Block size for a davit

Discussion in 'Sailboats' started by boony, Nov 9, 2015.

  1. Landlubber
    Joined: Jun 2007
    Posts: 2,640
    Likes: 124, Points: 0, Legacy Rep: 1802
    Location: Brisbane

    Landlubber Senior Member

    Simply put, the ratio of a pulley system is found by counting the number of falls from the moving block, so if it has three ropes that move then the ratio of weight load is 3:1
    Tackles can be roved to advantage or not by how the moving rope falls.
     
  2. DCockey
    Joined: Oct 2009
    Posts: 4,949
    Likes: 464, Points: 83, Legacy Rep: 1485
    Location: Midcoast Maine

    DCockey Senior Member

    You are neglecting frictional losses which can be significant as daiquiri has explained. The ratio of the load to the tension at the free end of the rope will always be less than the number of falls from the moving block because of friction.
     
  3. boony
    Joined: May 2006
    Posts: 30
    Likes: 1, Points: 8, Legacy Rep: 17
    Location: Sydney, Australia

    boony Junior Member

    In the end I gave the 60mm sized blocks to my sister. She flew out to Fiji today to continue her traverse of the Pacific on the boat she is crewing.

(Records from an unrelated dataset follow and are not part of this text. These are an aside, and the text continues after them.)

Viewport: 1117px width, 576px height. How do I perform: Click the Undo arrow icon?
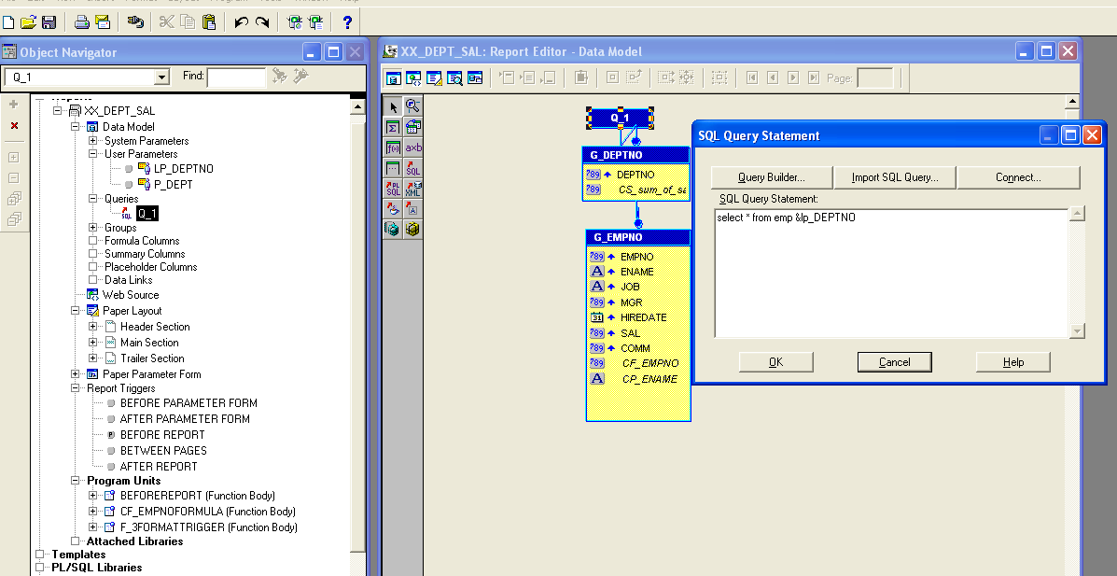pyautogui.click(x=241, y=21)
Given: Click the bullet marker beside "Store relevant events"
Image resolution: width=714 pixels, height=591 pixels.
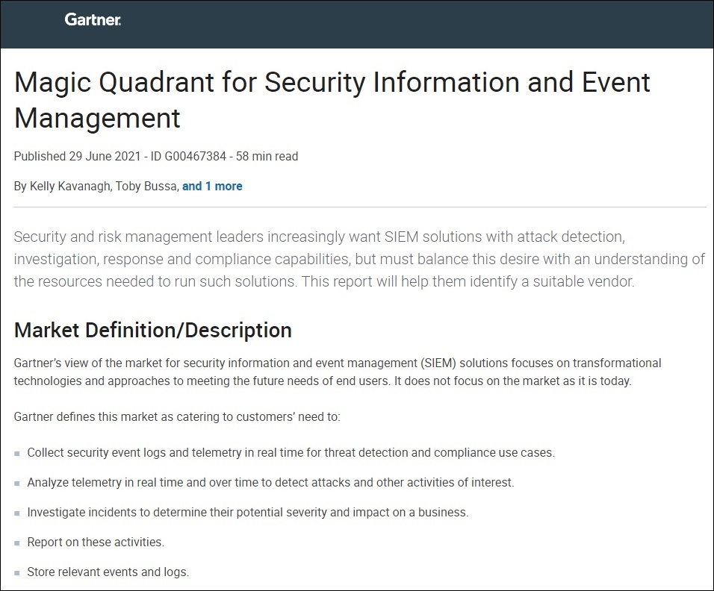Looking at the screenshot, I should point(17,573).
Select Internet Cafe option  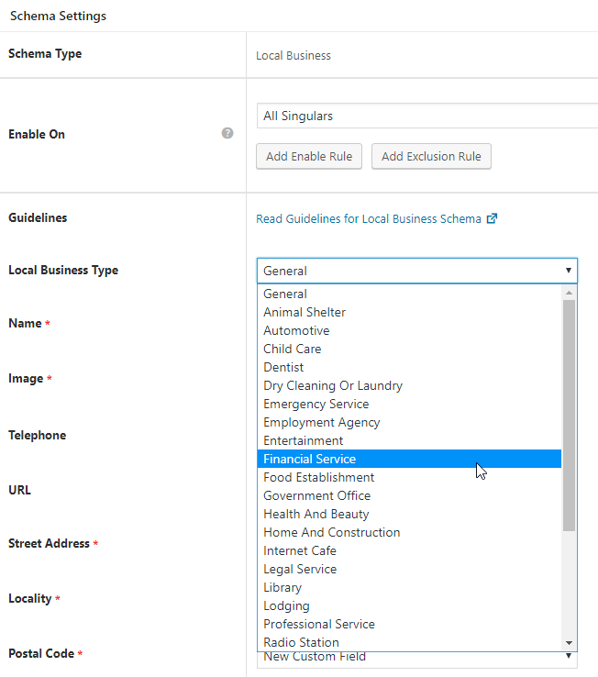299,550
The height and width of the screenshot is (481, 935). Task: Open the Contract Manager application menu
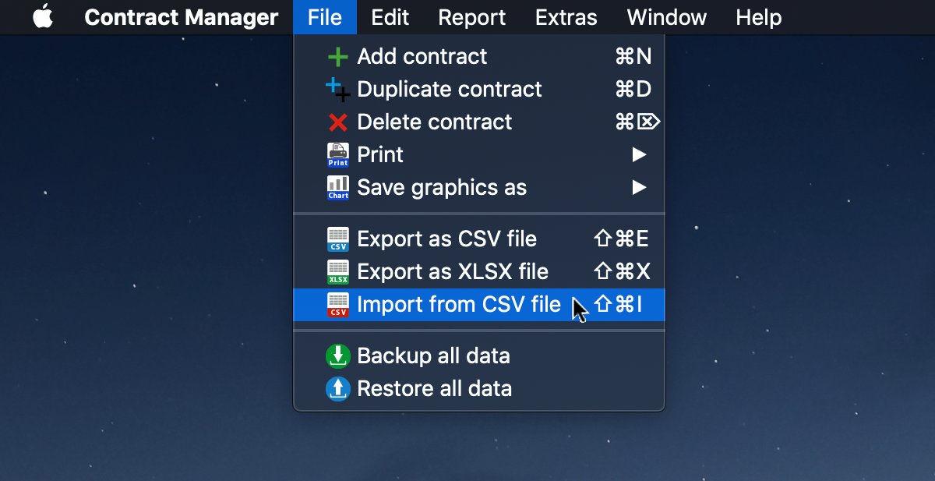pyautogui.click(x=181, y=17)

    I think the 50mm blocks would have been adequate being triples. They are also very slippery despite being plain bearing models as some people have remarked. I will find out in a couple of weeks how easy it is to lift the dinghy and report back here for reference.

    Good point about water in the bottom of the dinghy. There's always a bit sloshing around.

    Thank you all for your help and advice. All very useful :)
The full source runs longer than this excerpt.